Ryan Seacrest: Mariah Carey’s NYE show was ‘unfortunate’
Ryan Seacrest thinks Mariah Carey’s disastrous New Year’s Eve performance was "unfortunate for everybody".
The 46-year-old singer was performing in Times Square, New York, on Saturday (12.31.16) as part of ‘Dick Clark’s New Year’s Rockin’ Eve with Ryan Seacrest’ when she was plagued with technical difficulties that caused her to storm off stage but the 42-year-old presenter – who has hosted the spectacular since 2006 – insists the situation could have happened to anyone because working on live TV is so "complicated".
He said: "I’m just catching up on all this, but there’s been a lot reported about the performance in Times Square for Mariah. And, you know, just to talk about it for a second, it is difficult to perform in Times Square.
"She had done it before because she was the first musical guest that we had had live when I started doing the show years — about a decade ago. So she had seen it. She knows what Times Square’s about. It’s complicated. … Imagine every single outlet — TV outlet — in the world is there, so there’s all kinds of technical things going on.
"For Mariah, I was up there at the stage to introduce her on the same stage she performs on. And it’s live television, and things happen on live TV, and, you know, if something goes wrong, it’s unfortunate for anybody."
However, the former ‘American Idol’ host admitted he didn’t actually see the disastrous performance because he had to run to a different stage in order to lead the countdown to the turning of the year.
Speaking on his ‘On Air With Ryan Seacrest’ radio show, he said: "Interestingly, from where I was, I remember after I introduced the artist, I immediately physically moved from that stage back down several blocks to the other stage.
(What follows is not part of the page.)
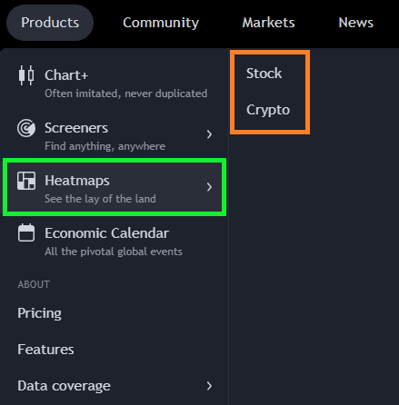Expand the Screeners submenu chevron

(x=209, y=134)
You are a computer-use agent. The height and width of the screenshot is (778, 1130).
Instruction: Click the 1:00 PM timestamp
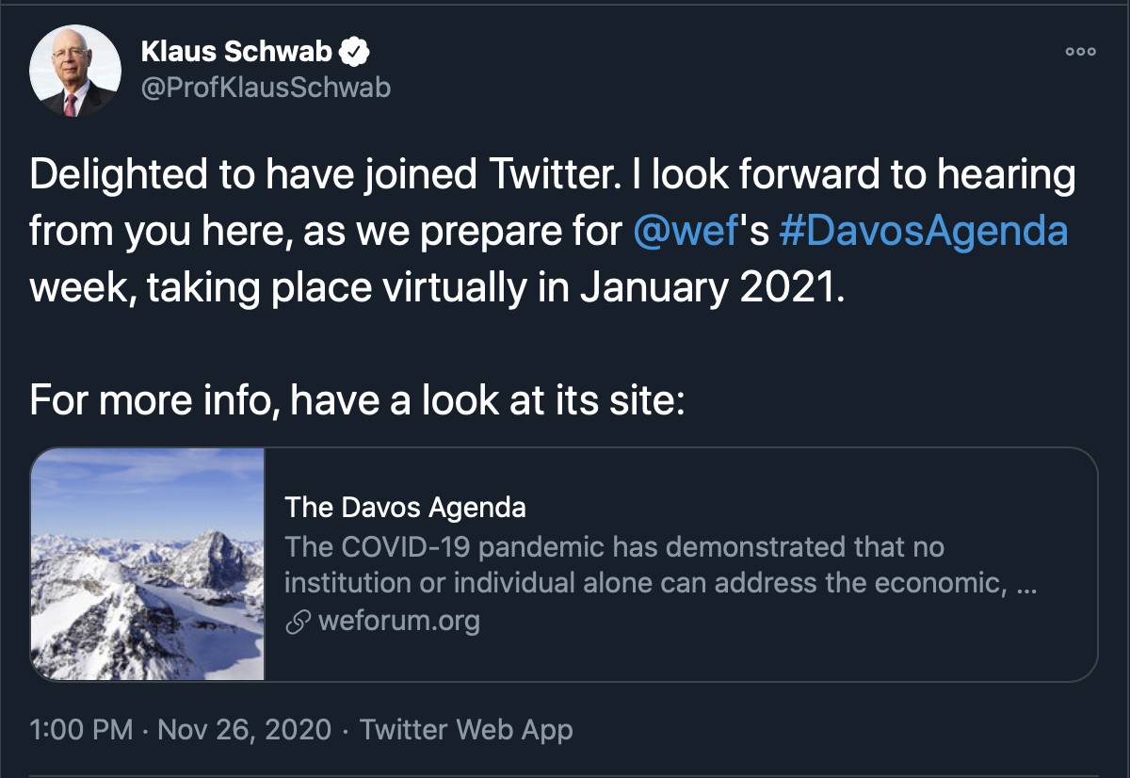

So I didn’t have a visual."
But while the ‘Hero’ singer’s management team have laid the blame at Dick Clark Productions, Ryan insists producers would never have set out to make Mariah look bad.
He said: "I know this team of producers. I’ve known these guys for years. I knew Dick Clark very, very well. This is a team that wants to do everything they can to accommodate any artist.
"We are in the business of wanting people to look good and, believe me, tricky things, tough things can happen. It happens on live television. You’ve seen artists before in a concert pull out their earpiece because something happens. Something could have happened in the ears. I wasn’t in those ears.
"It’s just unfortunate that it comes to all of this. It’s a night of celebration and a night of fun."